ROGER DEPRIMENTE – Dagli spalti i tifosi gli urlavano “yes we can”, ma il Federer visto oggi (4 ace e 4 doppi falli con appena il 58% di punti totalizzati con la prima di servizio) non era parente di quello che ha dominato il tennis mondiale dal 2003 in avanti. Sul finire del match lo svizzero ha intrapreso più volte la via della rete senza però mettere la freccia e tentare un rientro in carreggiata. E’ sempre lecito pensare, avendo a disposizione ancora qualche stagione – almeno fino alle Olimpiadi di Londra 2012 – e soprattutto 3 o 4 Wimbledon (il torneo che gli da più chance di vittoria), che Federer possa acciuffare e superare il record di Sampras (14 slam per l’americano e 13 per lo svizzero), ma la prova fornita oggi scoraggia e deprime più di una sconfitta.
SUPER MURRAY – Gloria invece a Novak Djokovic che domenica giocherà la finale contro lo scozzese Andy Murray che ha brutalmente infranto i sogni di gloria dell’argentino Juan Martin Del Potro, giustiziere nei quarti del numero uno Rafael Nadal. Anche la seconda semifinale non è stata molto esaltante poichè Del Potro è apparso completamente scarico e privo della convinzione necessaria di poter mettere alle corde Murray che ha finito per vincere abbastanza agevolmente il primo e il terzo set (6-1 5-7 6-2 lo score finale).
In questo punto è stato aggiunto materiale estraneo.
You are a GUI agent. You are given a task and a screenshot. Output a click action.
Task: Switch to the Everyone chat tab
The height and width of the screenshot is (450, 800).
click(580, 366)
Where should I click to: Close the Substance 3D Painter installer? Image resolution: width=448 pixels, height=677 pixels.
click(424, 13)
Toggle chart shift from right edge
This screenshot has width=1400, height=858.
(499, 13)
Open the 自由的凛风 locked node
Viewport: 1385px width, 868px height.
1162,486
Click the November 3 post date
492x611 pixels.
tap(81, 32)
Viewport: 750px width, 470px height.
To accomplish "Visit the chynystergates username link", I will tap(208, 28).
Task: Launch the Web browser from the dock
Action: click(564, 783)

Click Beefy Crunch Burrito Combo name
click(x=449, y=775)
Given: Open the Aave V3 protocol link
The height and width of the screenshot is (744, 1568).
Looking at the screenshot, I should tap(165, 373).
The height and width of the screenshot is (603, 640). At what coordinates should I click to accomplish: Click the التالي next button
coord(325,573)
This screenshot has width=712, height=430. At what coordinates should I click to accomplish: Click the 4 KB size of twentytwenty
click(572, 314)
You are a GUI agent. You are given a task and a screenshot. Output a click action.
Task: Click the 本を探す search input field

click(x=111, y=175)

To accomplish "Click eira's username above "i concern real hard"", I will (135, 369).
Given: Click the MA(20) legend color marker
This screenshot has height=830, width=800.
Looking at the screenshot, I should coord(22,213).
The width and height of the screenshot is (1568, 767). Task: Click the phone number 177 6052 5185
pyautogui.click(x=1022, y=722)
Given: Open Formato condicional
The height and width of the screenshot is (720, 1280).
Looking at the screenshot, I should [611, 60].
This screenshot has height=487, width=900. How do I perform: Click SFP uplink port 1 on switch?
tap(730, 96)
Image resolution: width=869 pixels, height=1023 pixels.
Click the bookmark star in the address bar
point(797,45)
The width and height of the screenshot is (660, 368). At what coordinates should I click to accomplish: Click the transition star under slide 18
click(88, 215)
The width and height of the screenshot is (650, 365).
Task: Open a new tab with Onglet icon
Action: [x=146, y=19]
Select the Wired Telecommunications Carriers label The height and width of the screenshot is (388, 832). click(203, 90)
Il 21enne scozzese ha così centrato la quarta finale negli ultimi 5 Masters 1000 disputati. Dopo i successi di Cincinnati e Madrid 2008, sono arrivate le finali di Indian Wells e appunto di Miami. Murray avrà quindi l’occasione di vendicare la bruciante sconfitta patita nella semifinale del 2007 da Djokovic che gli inflisse un pesantissimo 6-1 6-0. Sarà la loro settima sfida con un bilancio favorevole al serbo per 4 vittorie a 2 ma con Murray vittorioso negli ultimi due precedenti.